No Tolerance For Tardiness
No Tolerance For Tardiness: Courts Unforgiving In Response to Inaccurate Assumptions of Statute of Limitations Tolling
Smith Freed & Eberhard partner Matt Ukishima recently achieved a speedy dismissal of a personal injury and dram shop claim against his client by maintaining that the statute of limitations begins to accrue when a plaintiff becomes of his/her injuries and their cause, not when the plaintiff recovers to the point of being well enough to make a claim.
The Background Story
In this case, Mr. Ukishima defended the Confederated Tribes of the Siletz Indians (“the Tribe”) against claims filed in Tribal Court. The Tribe owned and operated the Chinook Winds Casino in Lincoln City, Oregon, at which Plaintiff was physically assaulted by two drunk patrons. Plaintiff alleged that the Casino served alcohol to the two assailants when they were already visibly intoxicated.

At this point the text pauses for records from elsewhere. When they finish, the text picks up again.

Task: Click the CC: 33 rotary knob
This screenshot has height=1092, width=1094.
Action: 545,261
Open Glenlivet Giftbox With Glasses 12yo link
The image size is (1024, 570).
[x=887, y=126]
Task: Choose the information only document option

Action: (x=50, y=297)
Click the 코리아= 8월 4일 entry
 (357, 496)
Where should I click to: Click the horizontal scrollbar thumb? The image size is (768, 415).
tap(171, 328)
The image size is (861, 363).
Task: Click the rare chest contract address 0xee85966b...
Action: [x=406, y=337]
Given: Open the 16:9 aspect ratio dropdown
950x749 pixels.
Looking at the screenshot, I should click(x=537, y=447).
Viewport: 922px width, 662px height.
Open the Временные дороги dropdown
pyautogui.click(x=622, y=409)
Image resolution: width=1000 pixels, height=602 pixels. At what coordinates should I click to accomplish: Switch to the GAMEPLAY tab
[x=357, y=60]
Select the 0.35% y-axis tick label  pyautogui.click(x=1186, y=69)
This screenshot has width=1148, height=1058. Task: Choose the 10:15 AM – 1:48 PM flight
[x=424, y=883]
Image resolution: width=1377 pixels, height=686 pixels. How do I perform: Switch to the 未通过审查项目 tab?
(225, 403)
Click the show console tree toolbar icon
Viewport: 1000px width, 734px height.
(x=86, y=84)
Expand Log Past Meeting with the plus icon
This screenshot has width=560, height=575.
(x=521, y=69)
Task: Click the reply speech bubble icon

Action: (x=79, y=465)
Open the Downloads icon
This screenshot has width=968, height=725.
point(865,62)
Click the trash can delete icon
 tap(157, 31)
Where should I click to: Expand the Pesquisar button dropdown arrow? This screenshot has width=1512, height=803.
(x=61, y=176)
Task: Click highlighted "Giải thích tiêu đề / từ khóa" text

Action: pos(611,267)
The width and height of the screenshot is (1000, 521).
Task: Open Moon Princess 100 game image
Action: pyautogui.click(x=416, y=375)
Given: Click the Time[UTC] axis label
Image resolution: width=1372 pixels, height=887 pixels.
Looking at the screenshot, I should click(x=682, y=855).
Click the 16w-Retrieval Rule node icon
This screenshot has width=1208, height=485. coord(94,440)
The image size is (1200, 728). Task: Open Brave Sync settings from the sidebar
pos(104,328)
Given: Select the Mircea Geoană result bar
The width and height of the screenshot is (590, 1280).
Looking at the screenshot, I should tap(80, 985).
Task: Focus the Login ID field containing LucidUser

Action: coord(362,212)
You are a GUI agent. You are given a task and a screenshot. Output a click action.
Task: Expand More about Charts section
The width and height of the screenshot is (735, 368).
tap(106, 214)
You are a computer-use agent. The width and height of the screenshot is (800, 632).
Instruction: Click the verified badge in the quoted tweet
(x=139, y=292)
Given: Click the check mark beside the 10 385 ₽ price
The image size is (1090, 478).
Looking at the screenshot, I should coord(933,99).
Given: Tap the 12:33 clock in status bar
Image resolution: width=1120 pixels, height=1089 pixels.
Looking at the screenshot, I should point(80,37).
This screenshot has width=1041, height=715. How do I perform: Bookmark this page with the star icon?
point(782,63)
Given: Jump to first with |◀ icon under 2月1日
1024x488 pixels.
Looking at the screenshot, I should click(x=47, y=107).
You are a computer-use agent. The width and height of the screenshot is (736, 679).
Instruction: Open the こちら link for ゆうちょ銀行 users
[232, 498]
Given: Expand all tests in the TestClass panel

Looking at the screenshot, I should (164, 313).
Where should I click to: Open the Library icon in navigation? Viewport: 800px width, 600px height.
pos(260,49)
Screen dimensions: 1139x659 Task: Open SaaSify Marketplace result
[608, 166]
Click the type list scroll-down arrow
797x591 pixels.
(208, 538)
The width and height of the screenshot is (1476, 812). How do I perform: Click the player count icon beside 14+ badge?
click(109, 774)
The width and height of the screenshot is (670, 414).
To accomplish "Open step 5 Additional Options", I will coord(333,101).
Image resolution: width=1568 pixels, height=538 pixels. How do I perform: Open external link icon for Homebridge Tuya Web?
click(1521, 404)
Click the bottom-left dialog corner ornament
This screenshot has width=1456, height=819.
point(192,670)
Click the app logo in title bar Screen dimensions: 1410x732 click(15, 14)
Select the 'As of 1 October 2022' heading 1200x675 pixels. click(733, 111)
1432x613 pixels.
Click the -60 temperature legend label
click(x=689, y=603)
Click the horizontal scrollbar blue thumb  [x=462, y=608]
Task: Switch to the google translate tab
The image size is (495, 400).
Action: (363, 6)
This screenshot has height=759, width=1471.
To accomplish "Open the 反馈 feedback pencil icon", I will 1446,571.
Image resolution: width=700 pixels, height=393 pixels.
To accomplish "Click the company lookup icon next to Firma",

Plaintiff further alleged the Casino was negligent and breached statutory and common-law duties to maintain safe premises by failing to provide proper security, by over-serving alcohol to patrons, and by failing to train bartenders to identify intoxicated persons. Plaintiff claimed to have sustained severe and permanent head and traumatic brain injuries as a result of the attack.
Although Plaintiff had filed her tort claim notice in a timely manner, it appeared that she had commenced her lawsuit two days after the applicable statute of limitations expired. The altercation occurred on July 8, 2007 and plaintiff did not file her complaint until July 10, 2009. The applicable tribal code provided that the statute of limitations must be brought within two years from when the cause of action accrues. On these grounds, Mr. Ukishima filed a motion for summary judgment to dismiss the case. As expected, however, Plaintiff argued that the statute of limitations was tolled because she was legally incapacitated immediately following the incident due to the head injuries she sustained in the altercation. She argued that the statute of limitations should not have begun to accrue until she had received more detailed information from law enforcement on July 12, 2007. The court rejected plaintiff’s arguments and granted Mr. Ukishima’s motion for summary judgment, with the tribal judge determining that the statute of limitations began to accrue when plaintiff knew of her injury and its cause on July 8, 2007, and that she therefore had failed to file her complaint until two days after the expiration of the statute of limitations on July 8, 2009.
By achieving this dismissal on procedural grounds, Mr. Ukishima saved his client significant fees/costs associated with discovery, depositions, independent medical evaluations (IME), mediation, expert fees, and possibly trial. His strict adherence to the rules and ordinances specific to the venue in which he was practicing provided Mr. Ukishima a clear, efficient, and low cost path to victory for his client.